The global financial crisis is "not a failure of the free market."
George Bush
"History reveals the real problem is not democracy and public institutions but capital drowning in its own self-interest, greed, and exploitation leading to revolution. This dismal dynamic means ruling-class banking oligarchies must find ways to use private, fiat-money, systems to employ and distract the masses, fund welfare schemes, own and control media, and finance politicans serving up capital’s bread and circuses. It is capital’s deformation of society, and monopoly over money and credit, that generates instability and revolution."
Kent Welton, Cap-Com, The Economics Of Balance, 1995
As with nearly everything else George Bush 43 is wrong again. The global financial criss is indeed a failure of the so-called "Free market" and we can smell the fear of the ruling elite today.

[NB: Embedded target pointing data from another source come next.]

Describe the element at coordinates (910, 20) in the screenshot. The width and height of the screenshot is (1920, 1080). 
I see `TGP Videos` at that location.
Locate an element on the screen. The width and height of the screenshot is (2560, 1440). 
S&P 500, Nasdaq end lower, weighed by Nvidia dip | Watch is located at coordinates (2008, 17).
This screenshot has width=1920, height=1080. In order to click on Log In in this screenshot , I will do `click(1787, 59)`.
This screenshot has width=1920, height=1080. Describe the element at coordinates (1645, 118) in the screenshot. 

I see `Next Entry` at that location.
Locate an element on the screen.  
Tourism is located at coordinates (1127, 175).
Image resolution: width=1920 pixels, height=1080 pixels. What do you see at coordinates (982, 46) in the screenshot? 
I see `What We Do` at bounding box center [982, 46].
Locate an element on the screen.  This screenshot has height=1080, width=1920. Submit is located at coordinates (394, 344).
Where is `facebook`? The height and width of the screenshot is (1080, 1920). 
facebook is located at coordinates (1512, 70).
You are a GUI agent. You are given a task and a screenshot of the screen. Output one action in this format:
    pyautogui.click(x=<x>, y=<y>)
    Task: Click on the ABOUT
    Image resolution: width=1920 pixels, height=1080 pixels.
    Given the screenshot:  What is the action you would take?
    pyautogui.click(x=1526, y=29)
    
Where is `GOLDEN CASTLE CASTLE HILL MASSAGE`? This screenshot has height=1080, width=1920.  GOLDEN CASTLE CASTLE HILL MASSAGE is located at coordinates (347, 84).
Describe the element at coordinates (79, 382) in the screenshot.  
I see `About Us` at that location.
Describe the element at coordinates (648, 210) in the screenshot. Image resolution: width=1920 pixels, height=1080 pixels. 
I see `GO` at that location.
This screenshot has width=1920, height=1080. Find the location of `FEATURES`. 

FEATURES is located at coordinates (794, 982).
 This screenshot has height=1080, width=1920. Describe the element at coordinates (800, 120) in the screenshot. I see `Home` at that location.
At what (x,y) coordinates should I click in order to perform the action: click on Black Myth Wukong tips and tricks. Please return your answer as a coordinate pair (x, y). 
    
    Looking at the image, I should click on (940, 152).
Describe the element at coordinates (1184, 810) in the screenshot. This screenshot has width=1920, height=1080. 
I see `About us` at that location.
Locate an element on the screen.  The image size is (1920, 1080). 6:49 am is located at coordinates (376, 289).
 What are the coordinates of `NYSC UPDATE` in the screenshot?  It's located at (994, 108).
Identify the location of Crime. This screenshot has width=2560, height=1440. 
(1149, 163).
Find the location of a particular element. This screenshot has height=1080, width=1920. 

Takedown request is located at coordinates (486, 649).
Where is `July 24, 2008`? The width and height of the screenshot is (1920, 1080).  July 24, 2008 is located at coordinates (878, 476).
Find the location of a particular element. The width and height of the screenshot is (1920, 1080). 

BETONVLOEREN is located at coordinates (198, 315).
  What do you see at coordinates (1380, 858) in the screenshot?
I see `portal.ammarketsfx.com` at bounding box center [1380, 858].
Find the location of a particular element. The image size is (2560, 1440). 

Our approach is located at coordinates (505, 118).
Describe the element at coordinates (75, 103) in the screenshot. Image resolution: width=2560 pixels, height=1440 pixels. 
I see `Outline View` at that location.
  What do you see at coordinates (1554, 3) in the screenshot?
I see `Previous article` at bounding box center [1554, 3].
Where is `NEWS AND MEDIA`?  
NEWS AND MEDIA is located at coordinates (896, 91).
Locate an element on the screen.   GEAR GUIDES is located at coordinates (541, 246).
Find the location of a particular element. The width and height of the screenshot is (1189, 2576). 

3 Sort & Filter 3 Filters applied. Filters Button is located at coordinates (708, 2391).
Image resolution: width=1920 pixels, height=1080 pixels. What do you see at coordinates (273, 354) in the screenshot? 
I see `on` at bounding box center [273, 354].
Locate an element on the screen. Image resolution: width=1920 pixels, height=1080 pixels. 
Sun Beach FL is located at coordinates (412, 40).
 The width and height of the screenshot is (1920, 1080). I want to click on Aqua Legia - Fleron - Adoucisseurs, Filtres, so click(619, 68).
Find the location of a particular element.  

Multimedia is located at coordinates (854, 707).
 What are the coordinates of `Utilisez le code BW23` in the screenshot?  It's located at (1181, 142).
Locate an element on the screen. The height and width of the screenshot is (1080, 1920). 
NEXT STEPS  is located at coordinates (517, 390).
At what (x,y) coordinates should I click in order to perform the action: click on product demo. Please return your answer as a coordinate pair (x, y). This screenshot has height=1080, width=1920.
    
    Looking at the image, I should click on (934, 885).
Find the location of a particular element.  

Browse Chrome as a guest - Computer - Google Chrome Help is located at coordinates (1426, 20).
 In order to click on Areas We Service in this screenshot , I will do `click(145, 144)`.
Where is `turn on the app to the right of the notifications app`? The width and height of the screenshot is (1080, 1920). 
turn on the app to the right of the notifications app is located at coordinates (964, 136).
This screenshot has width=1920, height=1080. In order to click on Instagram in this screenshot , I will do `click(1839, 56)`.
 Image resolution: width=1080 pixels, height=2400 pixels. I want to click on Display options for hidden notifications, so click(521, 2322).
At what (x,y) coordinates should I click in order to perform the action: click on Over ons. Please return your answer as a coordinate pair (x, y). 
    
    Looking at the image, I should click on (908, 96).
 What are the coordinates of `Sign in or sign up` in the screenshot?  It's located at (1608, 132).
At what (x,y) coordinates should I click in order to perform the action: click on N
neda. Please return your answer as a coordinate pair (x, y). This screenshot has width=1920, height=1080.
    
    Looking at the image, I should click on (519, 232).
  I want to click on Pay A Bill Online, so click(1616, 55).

In any case, what exactly is the so-called "free market" as we know it? Who is free in this market? Who is free-er? Where, and in whom, does real power reside in the marketplace? Dependent upon a wage for survival, how many days and ways of freedom does labor have versus capital? A week or a month of holdout power, on an over-mortgaged plot unable to sustain food production and with a foreclosure notice on its way?
A salient fact is that the vast majority no longer have natural freedom upon the land – i.e., an historic estate once providing for our independence and so servign to underwrite a balance of power between labor and capital. What we have today, however, is enclosure-generated urban dependency and a capital-dictated wage. Most are now completely dependent upon this, at-will, largesse.
As history reveals, all systemic failures of society and markets are a result of what I term factor imbalance – i.e., an imbalance of social, political, and marketplace power between the major economic factors, capital and labor. Chaos and crisis, wars and revolutions are largely about the gross imbalance of power between capital and labor in society.
In any case, the marketplace power of capital today stems largely from the un-remedied result of historic enclosures resulting in landless peasants packed into urban settings and dependent upon a paycheck for survival – a process creating massive instability and one still underway today around the world.
The only real remedy for this dismal and dependent situation of the vast majority lies in offsetting enclosure and dependence by maintaining factor-balanced institutions in society - which then serve to prevent the power and predation of either capital or labor.
Clearly, we are suffering under one of the greatest imbalances of factor power in history. Capital runs our lives as never before. The strength of the vast majority of wage-earning citizens has been reduced to irrevelance in a Potemkin democracy serving up ruling-elite propaganda.
Money controls our locked-down oligarchy. We have a private central bank controlled by self-interested big capital, and this despite the founders dire warnings of this very institution. We also have a "free trade" regime in which three guys in Belgium vote in secret and tell us what we can do, and without appeal – a prime example of a First-World crushing trap which no majority of Americans or Europeans would ever have approved.
Another big reason for capital’s on-going control is that we have no National Initiative process by which the vast majority might actually shape their economy and society, and overrule a capital-fed congress and Washington establishment virtually owned by the ruling bankster elite.
Make no mistake, it is any form of economic democracy that capital and ruling elites act to prevent, often via murder and torture of labor leaders and dissidents around the world. The ultimate insults are the CIA black budget ops, funded by taxpayers, which foster and pay for these crimes.
So money must rule, and it is supported by the Buckley v. Valeo Supreme Court ruling which traps us within the oligarchic dogma that money is "freedom" and not power. Freedom for whom? Obviously, those with the most money, and especially those with the exclusive privilege to create "our" money out of thin air... and get it backed by our taxes.
In short, the ruin we see today is far more than a normal business and inventory cycle. It is a direct result of gross factor imbalance in our society and institutions. It is the result of removing the vast majority of citizens from any effective power in shaping their institutions, and controlling marketplace regulation and enforcement, as well as monetary and trade policy.